In the records below, find the lines that include "language" and copy each.

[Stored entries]
◇ ◇ ◇ ◇

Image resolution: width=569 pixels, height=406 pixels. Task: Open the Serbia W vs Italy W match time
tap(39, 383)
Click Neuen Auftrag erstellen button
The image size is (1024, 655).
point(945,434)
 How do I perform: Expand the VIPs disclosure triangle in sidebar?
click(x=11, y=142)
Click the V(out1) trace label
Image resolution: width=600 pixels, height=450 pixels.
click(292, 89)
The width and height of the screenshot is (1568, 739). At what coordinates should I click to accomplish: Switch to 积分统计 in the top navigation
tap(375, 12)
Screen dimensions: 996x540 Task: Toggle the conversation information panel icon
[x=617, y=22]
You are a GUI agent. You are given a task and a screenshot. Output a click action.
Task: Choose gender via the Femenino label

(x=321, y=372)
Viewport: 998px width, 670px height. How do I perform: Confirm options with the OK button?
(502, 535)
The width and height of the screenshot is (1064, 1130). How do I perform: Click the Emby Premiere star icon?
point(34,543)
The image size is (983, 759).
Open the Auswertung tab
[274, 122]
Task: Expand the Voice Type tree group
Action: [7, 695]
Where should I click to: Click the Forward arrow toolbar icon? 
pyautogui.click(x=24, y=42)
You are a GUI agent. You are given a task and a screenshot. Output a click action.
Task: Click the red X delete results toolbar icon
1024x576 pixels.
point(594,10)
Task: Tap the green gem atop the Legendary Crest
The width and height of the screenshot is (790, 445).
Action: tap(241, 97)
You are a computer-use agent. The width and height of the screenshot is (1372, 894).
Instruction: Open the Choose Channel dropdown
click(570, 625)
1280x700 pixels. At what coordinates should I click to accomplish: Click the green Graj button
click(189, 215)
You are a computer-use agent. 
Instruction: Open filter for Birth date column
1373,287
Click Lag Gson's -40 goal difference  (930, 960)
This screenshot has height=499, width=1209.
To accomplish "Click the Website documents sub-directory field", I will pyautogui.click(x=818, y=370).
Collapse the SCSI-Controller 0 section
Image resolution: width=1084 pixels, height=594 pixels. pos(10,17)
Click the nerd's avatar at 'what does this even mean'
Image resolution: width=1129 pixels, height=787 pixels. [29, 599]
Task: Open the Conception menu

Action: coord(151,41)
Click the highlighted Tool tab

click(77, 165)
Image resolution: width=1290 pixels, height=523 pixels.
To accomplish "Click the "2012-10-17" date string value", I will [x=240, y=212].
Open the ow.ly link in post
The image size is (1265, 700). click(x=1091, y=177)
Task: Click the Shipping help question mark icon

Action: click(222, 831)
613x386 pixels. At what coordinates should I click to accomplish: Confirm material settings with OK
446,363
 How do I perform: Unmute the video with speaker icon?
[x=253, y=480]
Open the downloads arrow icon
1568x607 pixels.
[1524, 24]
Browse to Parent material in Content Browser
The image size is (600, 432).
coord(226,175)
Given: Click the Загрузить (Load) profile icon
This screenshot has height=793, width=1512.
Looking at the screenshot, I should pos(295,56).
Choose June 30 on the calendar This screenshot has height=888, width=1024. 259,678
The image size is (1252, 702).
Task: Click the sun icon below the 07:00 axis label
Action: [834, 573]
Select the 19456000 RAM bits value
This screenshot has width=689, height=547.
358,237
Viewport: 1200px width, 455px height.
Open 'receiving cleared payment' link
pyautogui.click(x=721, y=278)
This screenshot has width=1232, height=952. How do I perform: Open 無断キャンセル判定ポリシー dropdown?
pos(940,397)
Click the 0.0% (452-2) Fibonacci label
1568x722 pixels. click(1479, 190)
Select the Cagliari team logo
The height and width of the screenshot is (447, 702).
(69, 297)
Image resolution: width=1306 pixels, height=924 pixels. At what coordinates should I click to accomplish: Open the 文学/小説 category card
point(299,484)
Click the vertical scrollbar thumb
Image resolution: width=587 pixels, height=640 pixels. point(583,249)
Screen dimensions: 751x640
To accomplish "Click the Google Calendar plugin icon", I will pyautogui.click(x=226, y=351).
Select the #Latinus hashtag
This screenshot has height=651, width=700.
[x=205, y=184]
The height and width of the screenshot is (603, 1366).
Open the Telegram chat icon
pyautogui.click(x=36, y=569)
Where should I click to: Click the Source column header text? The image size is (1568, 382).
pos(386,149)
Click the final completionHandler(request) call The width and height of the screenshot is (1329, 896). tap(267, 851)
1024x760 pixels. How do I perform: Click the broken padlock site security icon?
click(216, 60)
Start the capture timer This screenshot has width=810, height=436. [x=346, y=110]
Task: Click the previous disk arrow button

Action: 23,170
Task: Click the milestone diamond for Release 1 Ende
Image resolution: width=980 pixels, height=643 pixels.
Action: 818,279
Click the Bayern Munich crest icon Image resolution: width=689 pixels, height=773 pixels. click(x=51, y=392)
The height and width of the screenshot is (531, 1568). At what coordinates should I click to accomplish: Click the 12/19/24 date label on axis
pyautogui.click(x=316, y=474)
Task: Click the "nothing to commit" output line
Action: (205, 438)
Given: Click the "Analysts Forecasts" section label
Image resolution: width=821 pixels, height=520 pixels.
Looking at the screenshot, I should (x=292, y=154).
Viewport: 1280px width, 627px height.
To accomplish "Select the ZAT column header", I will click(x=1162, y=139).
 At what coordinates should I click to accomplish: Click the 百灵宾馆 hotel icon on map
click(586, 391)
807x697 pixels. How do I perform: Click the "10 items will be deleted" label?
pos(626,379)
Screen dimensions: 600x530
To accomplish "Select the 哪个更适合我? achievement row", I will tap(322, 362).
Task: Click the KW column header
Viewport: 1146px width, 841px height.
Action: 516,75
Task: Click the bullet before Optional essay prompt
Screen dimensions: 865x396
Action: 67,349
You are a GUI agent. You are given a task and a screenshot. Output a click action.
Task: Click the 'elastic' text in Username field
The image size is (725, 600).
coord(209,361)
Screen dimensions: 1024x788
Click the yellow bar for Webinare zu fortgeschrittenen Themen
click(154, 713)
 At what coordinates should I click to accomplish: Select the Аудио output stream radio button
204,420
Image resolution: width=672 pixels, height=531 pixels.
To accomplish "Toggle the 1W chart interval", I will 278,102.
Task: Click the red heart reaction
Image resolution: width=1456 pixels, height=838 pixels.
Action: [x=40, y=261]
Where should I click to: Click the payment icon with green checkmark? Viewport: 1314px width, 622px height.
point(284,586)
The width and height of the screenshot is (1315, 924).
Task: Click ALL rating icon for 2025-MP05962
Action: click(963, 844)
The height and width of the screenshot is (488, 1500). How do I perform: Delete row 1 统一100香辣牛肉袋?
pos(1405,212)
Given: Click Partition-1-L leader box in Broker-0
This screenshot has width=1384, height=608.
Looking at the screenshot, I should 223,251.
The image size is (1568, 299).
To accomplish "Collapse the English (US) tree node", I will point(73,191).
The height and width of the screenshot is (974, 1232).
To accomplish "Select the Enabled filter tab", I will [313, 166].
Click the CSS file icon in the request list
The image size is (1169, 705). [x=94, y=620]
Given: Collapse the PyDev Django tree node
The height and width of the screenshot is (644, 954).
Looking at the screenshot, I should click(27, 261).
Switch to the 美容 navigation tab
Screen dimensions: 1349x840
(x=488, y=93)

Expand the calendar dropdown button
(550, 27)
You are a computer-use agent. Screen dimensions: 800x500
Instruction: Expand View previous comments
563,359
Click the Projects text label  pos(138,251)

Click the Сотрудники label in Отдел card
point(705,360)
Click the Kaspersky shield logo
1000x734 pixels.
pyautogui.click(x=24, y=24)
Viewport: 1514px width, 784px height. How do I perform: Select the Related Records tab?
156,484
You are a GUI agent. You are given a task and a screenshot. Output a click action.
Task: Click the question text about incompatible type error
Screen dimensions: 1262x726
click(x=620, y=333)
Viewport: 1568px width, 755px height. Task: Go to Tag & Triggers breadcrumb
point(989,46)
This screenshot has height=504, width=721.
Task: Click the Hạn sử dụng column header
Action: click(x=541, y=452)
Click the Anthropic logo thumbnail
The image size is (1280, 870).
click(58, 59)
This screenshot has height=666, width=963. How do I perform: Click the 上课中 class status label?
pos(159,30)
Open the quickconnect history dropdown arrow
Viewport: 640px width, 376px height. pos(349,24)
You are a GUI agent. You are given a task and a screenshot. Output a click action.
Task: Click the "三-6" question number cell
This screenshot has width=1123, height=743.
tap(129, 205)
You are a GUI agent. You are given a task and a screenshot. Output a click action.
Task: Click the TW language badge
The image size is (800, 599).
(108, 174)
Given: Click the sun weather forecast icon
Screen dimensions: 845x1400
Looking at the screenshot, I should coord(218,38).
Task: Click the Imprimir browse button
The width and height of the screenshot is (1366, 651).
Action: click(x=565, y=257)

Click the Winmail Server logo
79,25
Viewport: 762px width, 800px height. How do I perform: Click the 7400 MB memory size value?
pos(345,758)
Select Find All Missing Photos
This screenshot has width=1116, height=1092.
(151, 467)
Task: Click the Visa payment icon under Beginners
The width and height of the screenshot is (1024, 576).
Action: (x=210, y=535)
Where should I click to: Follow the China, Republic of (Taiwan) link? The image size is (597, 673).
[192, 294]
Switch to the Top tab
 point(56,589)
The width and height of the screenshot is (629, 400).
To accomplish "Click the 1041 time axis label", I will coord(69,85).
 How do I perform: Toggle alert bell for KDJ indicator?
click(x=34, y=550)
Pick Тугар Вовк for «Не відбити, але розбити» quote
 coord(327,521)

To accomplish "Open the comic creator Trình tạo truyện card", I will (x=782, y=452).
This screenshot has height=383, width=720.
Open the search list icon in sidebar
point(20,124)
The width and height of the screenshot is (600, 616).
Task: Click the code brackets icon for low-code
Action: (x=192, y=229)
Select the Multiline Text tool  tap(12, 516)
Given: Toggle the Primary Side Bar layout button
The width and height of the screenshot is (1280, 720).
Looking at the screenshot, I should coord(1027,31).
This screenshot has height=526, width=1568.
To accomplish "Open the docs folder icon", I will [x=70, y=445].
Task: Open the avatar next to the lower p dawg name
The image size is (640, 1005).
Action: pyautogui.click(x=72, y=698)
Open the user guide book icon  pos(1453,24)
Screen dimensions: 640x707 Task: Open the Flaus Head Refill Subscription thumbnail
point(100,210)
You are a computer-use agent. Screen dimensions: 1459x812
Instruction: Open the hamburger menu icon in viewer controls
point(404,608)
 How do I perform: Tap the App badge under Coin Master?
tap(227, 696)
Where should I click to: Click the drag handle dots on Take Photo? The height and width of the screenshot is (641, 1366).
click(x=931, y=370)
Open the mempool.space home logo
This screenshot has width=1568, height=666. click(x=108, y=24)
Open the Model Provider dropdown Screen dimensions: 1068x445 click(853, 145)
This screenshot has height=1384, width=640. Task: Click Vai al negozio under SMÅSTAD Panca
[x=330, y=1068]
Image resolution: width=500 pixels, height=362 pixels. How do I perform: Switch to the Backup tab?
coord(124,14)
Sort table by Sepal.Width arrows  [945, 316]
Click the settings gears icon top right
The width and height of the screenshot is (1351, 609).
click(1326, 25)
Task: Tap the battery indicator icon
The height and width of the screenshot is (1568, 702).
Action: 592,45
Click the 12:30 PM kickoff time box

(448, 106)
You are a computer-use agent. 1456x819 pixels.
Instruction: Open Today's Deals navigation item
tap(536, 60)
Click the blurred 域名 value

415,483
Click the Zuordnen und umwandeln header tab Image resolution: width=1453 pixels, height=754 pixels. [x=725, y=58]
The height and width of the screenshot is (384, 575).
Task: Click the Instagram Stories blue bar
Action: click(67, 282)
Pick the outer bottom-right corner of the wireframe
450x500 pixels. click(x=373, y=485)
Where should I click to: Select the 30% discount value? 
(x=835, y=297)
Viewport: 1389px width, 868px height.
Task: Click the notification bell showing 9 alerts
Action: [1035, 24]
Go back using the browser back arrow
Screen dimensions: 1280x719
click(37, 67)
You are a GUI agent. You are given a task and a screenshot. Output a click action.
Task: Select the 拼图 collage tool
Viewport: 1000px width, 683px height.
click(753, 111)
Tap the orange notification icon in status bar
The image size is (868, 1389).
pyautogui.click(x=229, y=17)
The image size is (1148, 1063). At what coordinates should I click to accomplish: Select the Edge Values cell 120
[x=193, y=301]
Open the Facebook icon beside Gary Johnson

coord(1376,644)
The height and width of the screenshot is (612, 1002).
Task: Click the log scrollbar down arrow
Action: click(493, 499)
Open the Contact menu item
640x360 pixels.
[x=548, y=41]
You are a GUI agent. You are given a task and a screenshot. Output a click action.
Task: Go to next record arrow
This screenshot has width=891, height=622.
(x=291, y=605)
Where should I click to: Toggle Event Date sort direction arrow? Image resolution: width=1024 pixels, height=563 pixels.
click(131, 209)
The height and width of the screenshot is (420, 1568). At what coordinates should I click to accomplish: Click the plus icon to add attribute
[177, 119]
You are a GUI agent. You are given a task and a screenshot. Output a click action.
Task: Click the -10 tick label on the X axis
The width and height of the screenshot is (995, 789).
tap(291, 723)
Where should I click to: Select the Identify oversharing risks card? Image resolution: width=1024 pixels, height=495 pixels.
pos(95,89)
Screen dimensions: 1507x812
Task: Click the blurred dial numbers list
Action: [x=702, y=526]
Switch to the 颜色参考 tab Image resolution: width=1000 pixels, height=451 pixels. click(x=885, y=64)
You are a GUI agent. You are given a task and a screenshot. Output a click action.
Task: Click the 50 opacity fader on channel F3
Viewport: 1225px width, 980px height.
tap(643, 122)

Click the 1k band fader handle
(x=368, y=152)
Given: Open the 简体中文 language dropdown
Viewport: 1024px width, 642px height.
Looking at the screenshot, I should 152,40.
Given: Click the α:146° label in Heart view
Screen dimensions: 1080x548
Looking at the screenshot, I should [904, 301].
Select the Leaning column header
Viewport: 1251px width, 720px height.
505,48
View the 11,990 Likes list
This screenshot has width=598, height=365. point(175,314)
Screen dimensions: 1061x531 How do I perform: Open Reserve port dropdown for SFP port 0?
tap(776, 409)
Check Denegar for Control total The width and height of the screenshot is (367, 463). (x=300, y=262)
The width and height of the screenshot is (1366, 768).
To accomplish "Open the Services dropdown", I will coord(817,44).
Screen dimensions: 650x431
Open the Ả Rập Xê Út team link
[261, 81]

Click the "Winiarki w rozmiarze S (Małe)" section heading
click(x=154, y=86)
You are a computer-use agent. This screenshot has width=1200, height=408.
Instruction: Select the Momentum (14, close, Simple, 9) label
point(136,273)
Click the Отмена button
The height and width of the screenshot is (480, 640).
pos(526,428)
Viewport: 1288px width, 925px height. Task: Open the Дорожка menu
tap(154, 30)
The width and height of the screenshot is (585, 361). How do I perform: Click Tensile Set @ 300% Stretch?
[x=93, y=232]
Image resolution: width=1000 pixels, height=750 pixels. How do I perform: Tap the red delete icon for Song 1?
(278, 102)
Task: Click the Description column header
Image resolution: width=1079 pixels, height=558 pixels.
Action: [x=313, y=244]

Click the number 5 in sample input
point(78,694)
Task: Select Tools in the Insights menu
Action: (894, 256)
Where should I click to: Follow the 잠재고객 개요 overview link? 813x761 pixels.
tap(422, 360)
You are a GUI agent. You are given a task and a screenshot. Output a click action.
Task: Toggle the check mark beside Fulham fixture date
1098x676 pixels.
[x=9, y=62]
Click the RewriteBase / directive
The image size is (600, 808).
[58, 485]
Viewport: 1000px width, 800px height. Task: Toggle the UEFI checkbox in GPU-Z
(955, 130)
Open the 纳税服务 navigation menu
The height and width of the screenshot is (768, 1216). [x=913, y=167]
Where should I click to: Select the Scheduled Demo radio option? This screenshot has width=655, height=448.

◇ ◇ ◇ ◇

◆ **OUTPUT FOR THIS TASK**:
Task: Click the TW language badge
Given: Open the 简体中文 language dropdown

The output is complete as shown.